Using the entries that follow, write out the line containing "The height and width of the screenshot is (768, 1366).", the line containing "Open the three-dots more options button", and every line between them, exactly and nothing else.

┄┄┄┄┄┄┄┄┄┄

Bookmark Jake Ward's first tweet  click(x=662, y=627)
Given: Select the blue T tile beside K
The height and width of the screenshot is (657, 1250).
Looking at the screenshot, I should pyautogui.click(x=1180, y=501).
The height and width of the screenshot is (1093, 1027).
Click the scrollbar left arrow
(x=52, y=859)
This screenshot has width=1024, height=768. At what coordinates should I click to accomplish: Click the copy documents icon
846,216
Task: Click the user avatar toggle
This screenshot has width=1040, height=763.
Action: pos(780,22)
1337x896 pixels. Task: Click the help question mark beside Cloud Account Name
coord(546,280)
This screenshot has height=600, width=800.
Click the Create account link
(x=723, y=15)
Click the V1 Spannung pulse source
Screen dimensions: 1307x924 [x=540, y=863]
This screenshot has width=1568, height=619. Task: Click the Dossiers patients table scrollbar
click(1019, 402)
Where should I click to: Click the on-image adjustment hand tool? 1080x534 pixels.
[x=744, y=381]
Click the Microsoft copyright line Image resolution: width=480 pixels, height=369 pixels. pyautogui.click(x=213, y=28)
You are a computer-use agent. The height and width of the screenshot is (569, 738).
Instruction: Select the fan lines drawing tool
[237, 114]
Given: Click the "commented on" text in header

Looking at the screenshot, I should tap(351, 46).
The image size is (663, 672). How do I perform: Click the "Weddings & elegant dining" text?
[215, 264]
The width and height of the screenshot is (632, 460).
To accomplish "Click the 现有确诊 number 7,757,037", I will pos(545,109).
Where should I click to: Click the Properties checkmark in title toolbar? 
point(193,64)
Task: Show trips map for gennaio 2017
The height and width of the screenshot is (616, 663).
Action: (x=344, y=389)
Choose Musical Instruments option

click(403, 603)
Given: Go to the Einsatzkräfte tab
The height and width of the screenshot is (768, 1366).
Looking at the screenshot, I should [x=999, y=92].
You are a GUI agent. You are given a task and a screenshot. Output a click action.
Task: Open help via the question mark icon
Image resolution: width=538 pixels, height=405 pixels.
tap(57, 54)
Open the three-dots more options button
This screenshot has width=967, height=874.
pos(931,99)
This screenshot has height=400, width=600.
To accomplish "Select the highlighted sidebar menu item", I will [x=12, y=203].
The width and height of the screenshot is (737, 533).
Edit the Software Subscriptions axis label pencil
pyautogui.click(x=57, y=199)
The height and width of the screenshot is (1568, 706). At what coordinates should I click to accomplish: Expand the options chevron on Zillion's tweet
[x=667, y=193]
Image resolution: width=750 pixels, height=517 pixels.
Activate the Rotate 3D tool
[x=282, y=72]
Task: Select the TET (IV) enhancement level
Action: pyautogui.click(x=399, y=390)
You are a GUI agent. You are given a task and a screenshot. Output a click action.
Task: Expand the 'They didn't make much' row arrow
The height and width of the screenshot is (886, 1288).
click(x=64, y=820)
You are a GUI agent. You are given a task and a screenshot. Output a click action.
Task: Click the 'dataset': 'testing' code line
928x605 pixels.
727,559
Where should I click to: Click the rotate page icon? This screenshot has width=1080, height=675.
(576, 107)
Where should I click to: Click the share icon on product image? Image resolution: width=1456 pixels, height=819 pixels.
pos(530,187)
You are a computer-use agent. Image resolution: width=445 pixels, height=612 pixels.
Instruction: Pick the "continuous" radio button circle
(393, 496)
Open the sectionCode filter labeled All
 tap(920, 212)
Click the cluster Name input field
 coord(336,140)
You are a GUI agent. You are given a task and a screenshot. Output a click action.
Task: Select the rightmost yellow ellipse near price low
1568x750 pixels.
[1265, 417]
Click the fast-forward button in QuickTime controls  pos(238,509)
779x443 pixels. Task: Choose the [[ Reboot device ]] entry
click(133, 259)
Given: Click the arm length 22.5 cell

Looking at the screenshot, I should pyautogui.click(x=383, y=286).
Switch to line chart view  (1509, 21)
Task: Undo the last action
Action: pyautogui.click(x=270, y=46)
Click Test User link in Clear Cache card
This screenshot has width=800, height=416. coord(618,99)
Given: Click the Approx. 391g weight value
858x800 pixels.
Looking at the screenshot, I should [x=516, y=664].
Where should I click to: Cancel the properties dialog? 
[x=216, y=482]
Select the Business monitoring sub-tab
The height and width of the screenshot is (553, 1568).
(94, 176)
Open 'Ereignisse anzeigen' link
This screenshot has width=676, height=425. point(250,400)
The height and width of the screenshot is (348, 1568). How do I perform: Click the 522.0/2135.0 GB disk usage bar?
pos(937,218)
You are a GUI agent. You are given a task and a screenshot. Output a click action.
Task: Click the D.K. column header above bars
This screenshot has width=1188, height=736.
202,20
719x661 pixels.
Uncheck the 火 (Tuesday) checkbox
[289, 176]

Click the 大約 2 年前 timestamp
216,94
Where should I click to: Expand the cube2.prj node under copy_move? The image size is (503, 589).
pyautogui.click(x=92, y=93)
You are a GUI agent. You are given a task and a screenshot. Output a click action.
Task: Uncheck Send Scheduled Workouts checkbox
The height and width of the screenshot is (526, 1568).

┄┄┄┄┄┄┄┄┄┄

## Problem solution
The height and width of the screenshot is (768, 1366).
Looking at the screenshot, I should [x=999, y=92].
You are a GUI agent. You are given a task and a screenshot. Output a click action.
Task: Open help via the question mark icon
Image resolution: width=538 pixels, height=405 pixels.
tap(57, 54)
Open the three-dots more options button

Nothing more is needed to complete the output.